Les données suivantes sont extraites des dossiers patients :

  • Age du patient, sexe et arcade dentaire intéressée (maxillaire ou mandibule).
  • Statut tabagique selon deux catégories (patient n’ayant jamais fumé ou ayant arrêté depuis 5 ans et patients fumeurs).
  • Date de la réalisation du TENC.
  • Date et raison de l’extraction si disponible.
  • Statut parodontal (sain / parodontite légère / parodontite modérée) au moment du TENC.
  • Compliance du patient quant à sa phase de maintenance parodontale.

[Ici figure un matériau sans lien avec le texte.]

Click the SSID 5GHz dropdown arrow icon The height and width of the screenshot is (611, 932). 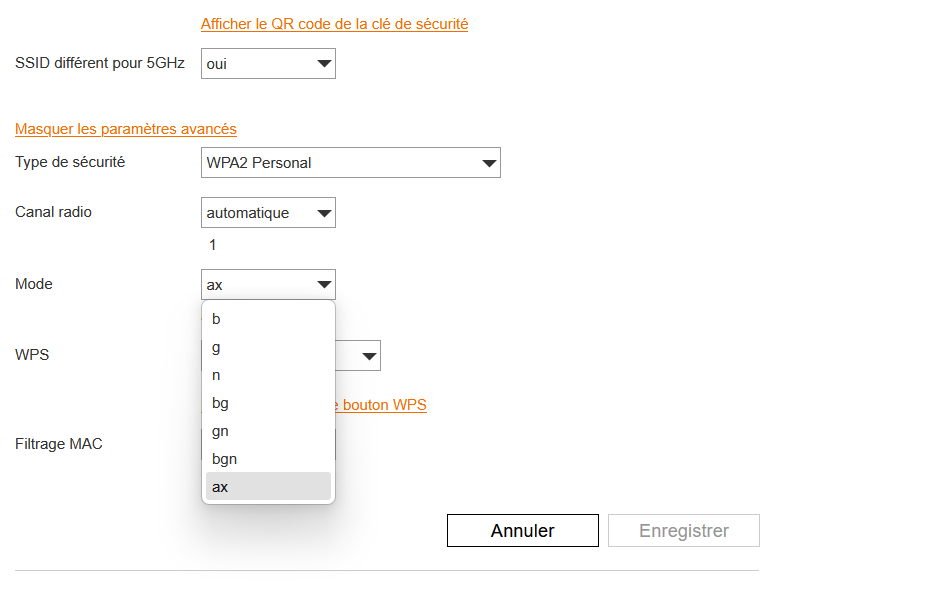pyautogui.click(x=323, y=63)
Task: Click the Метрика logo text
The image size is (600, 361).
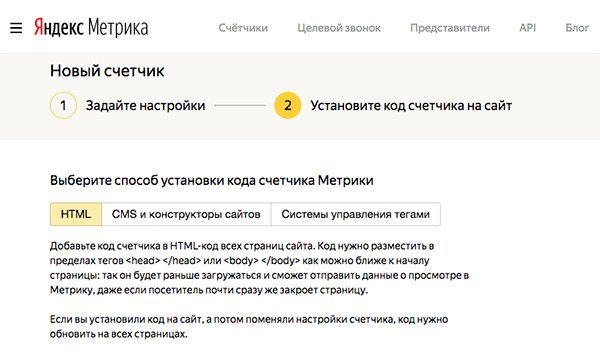Action: 118,28
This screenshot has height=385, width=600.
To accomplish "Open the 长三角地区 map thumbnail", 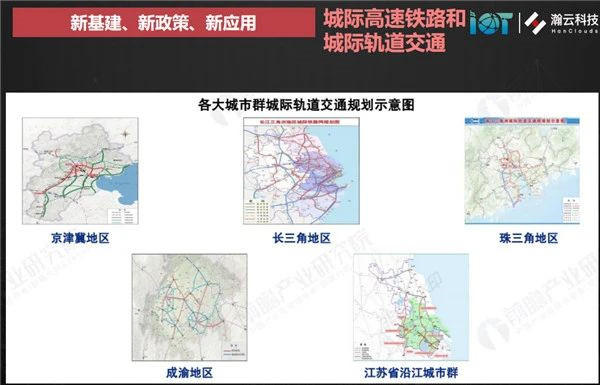I will [301, 171].
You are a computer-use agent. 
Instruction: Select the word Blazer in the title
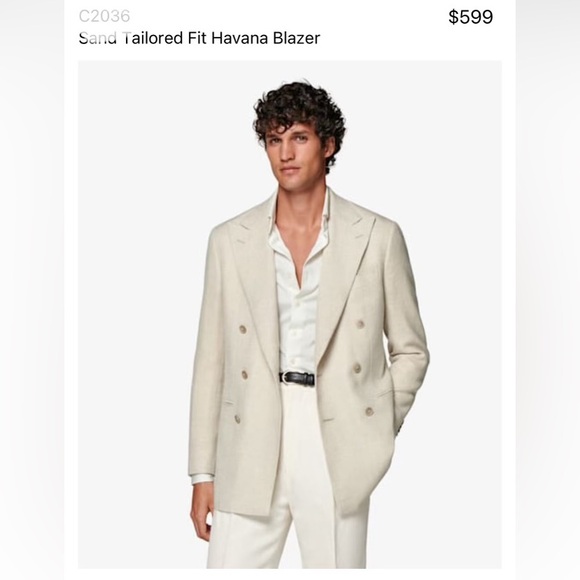(x=297, y=38)
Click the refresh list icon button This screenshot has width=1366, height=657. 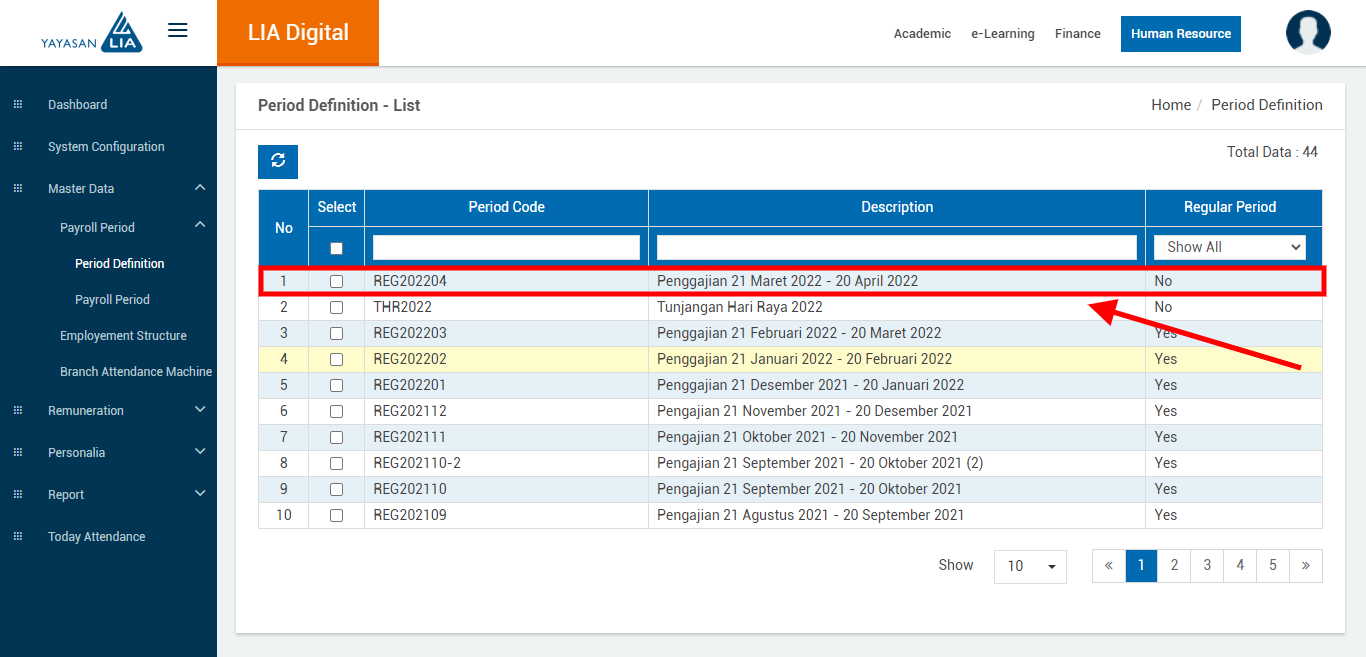pos(278,161)
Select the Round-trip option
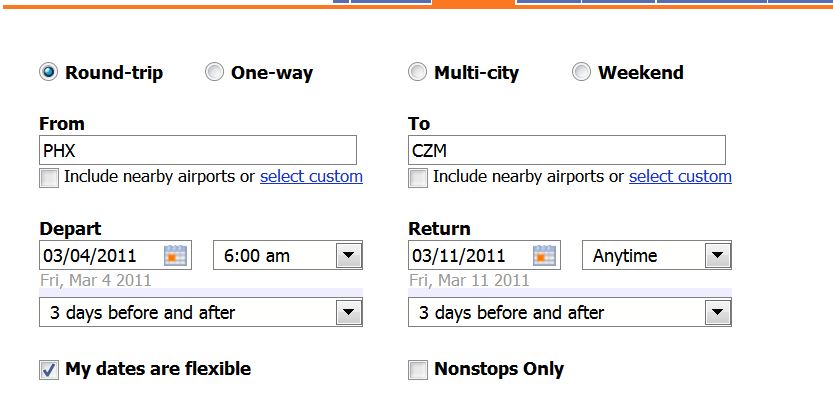Image resolution: width=833 pixels, height=410 pixels. (x=49, y=72)
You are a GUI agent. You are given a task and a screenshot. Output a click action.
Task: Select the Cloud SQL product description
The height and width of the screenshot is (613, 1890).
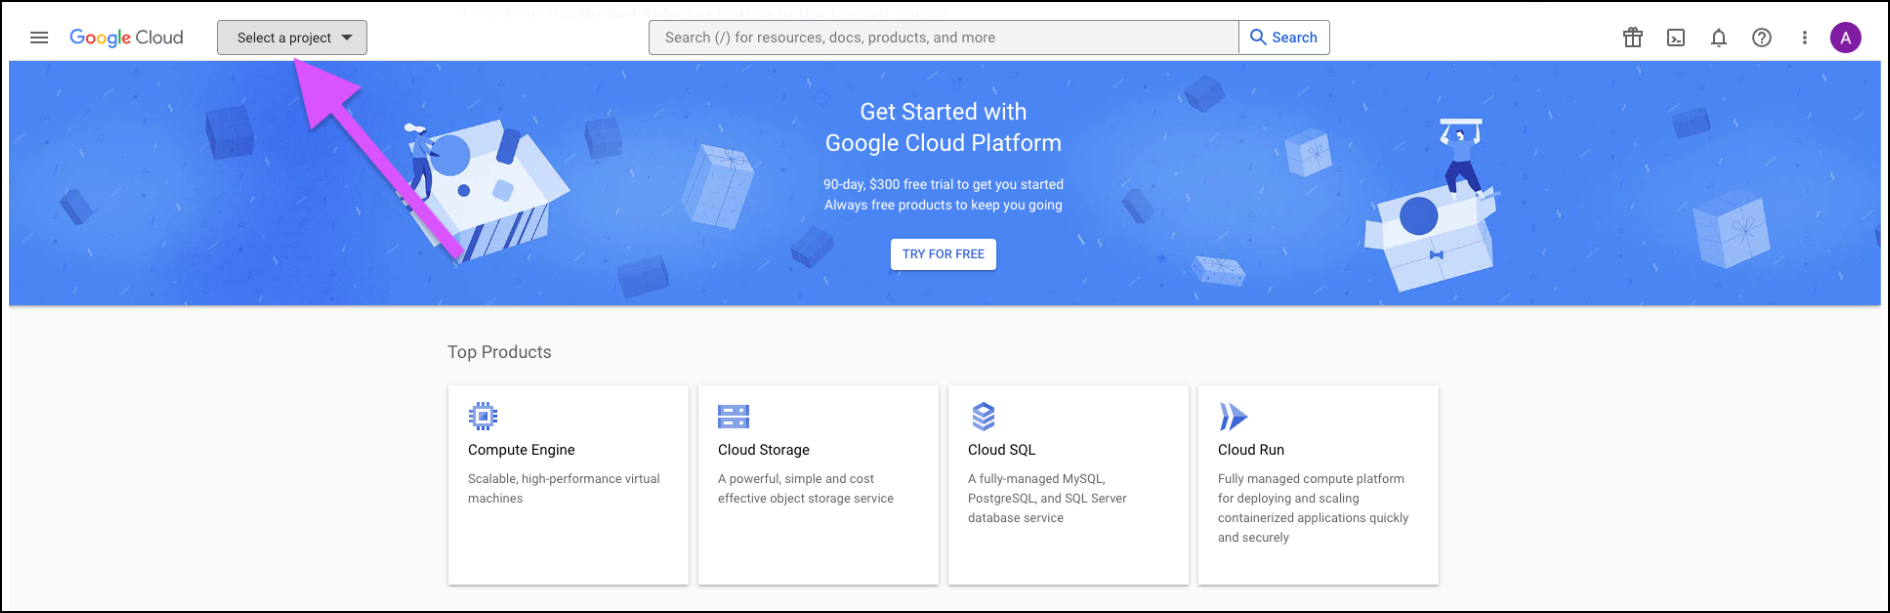(1046, 498)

Les auteurs définissent la survie dentaire comme la persistance de la dent dans l’arcade dentaire jusqu’à la fin de l’étude. Les temps écoulés entre les traitements initiaux et les extractions ont été enregistrés si les extractions ont eu lieu durant la période d’étude.

Le taux de survie des DTE a été analysé en utilisant les tests univariés de Kaplan-Meier et log-rank selon les paramètres suivants : diagnostic parodontal initial, maintenance parodontale (Oui/Non), arcade dentaire, sexe et statut tabagique. Un modèle de régression COX est utilisé pour pondérer le risque de perte dentaire selon différents paramètres parodontaux (variables indépendantes).

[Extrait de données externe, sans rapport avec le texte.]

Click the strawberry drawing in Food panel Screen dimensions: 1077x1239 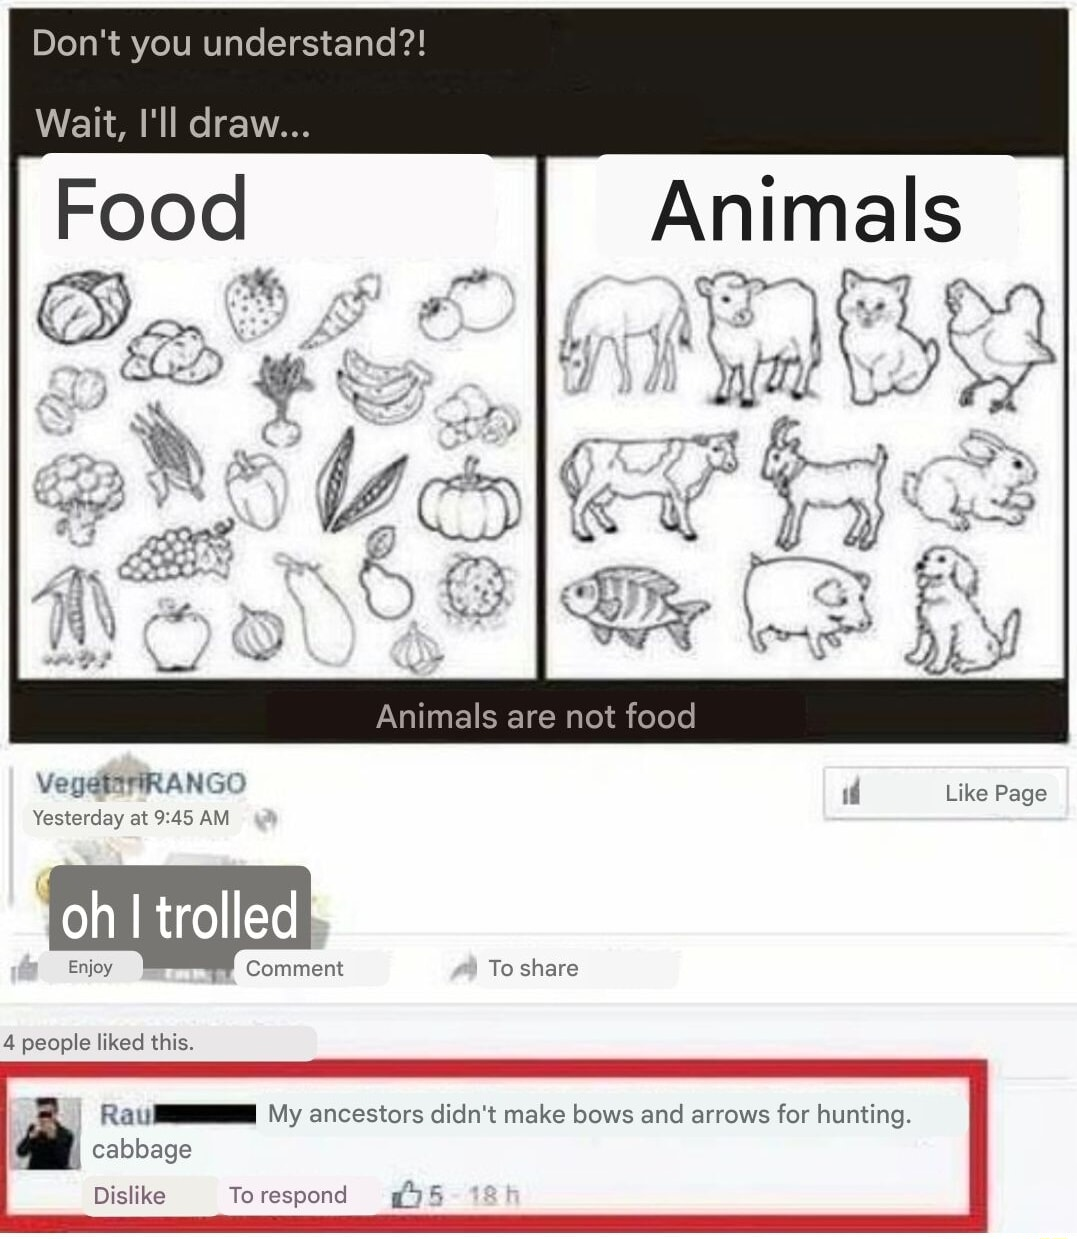coord(256,303)
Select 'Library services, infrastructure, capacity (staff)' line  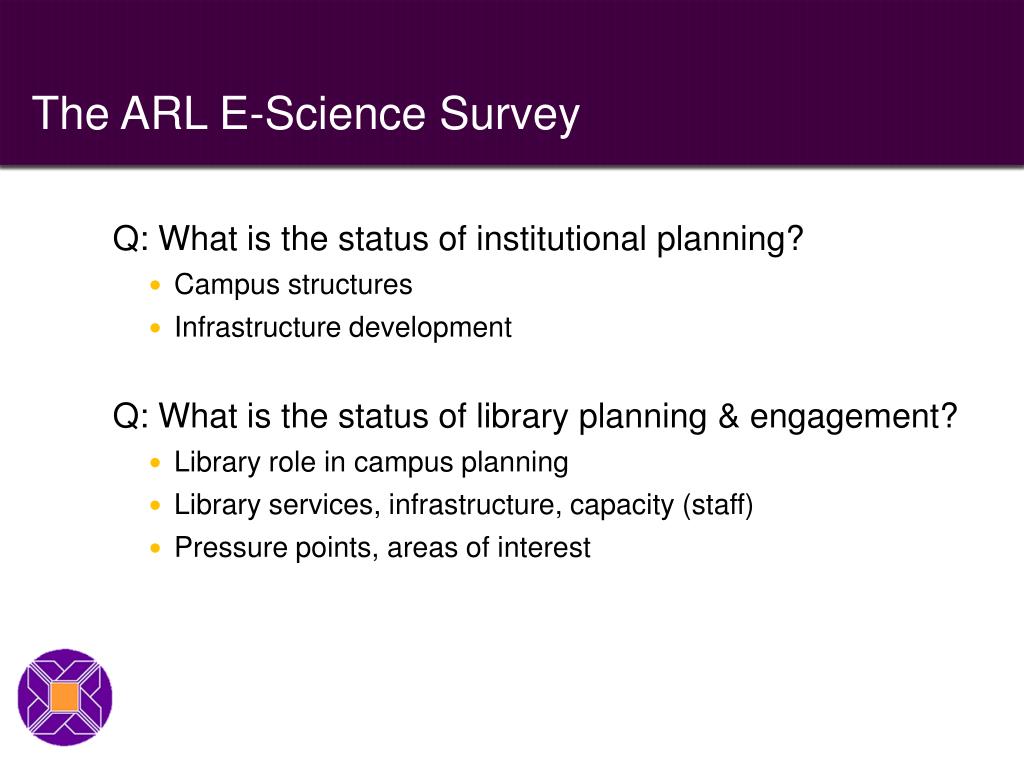point(464,505)
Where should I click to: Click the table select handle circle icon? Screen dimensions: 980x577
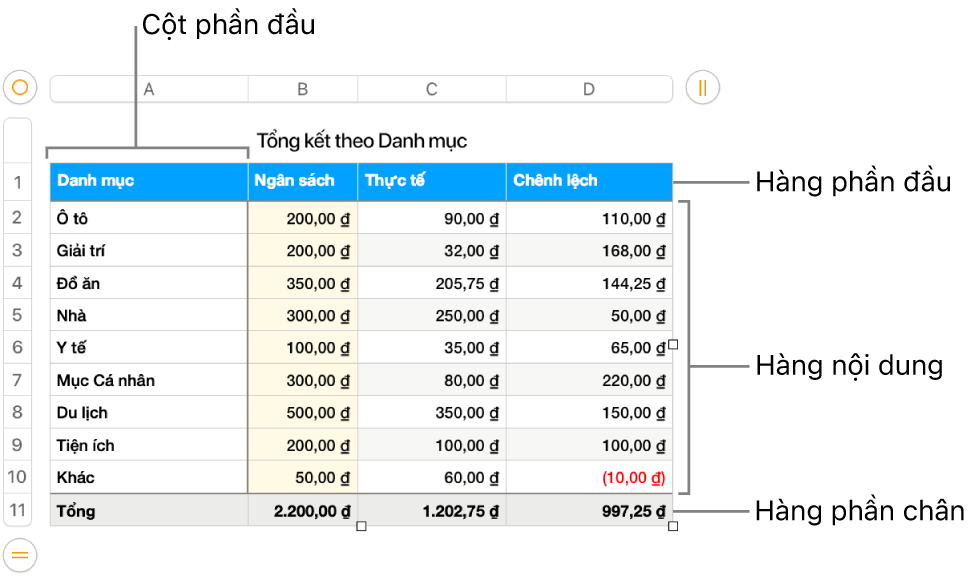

Vingt DTE ont été extraites (6.3%) durant les 9 années d’observation et 215 dents ont survécu (93,7%) à la date de fin d’observation de l’étude. Des cinq variables analysées, seules trois influencent de façon statistiquement significative le taux de survie des DTE : le diagnostic parodontal initial / la maintenance parodontale / le statut tabagique. Le taux de survie après 9 ans est de 90% pour le groupe contrôle (parodonte sain), 71% pour les dents avec une parodontite légère et 59% pour les dents avec une parodontite modérée (p< .05). Les patients compliants en phase de maintenance présentent un taux de survie de l’ordre de 85% contre 61% pour les patients n’ayant pas démontré d’assiduité (p< .05). Les risques relatifs apportés par l’analyse de Cox sont les suivants : comparées aux dents cliniquement saines lors du TENC, les dents atteintes de parodontite légère présentent un risque deux fois supérieur de se voir extraire durant la période d’observation (OR=1.9, p < .05). Ce risque accru de perte dentaire est de 3.1 (OR=3.1, p < .05) pour les TENC diagnostiquées avec une parodontite modérée. Les patients ne s’étant pas présentés aux rendez-vous de maintenance parodontale avaient 2.7 fois plus de risque de perdre une dent en comparaison aux autres (OR=2.7, p< .05). Un fumeur est deux fois plus à risque de perdre une dent face à un non-fumeur (OR=2.2, p< .05).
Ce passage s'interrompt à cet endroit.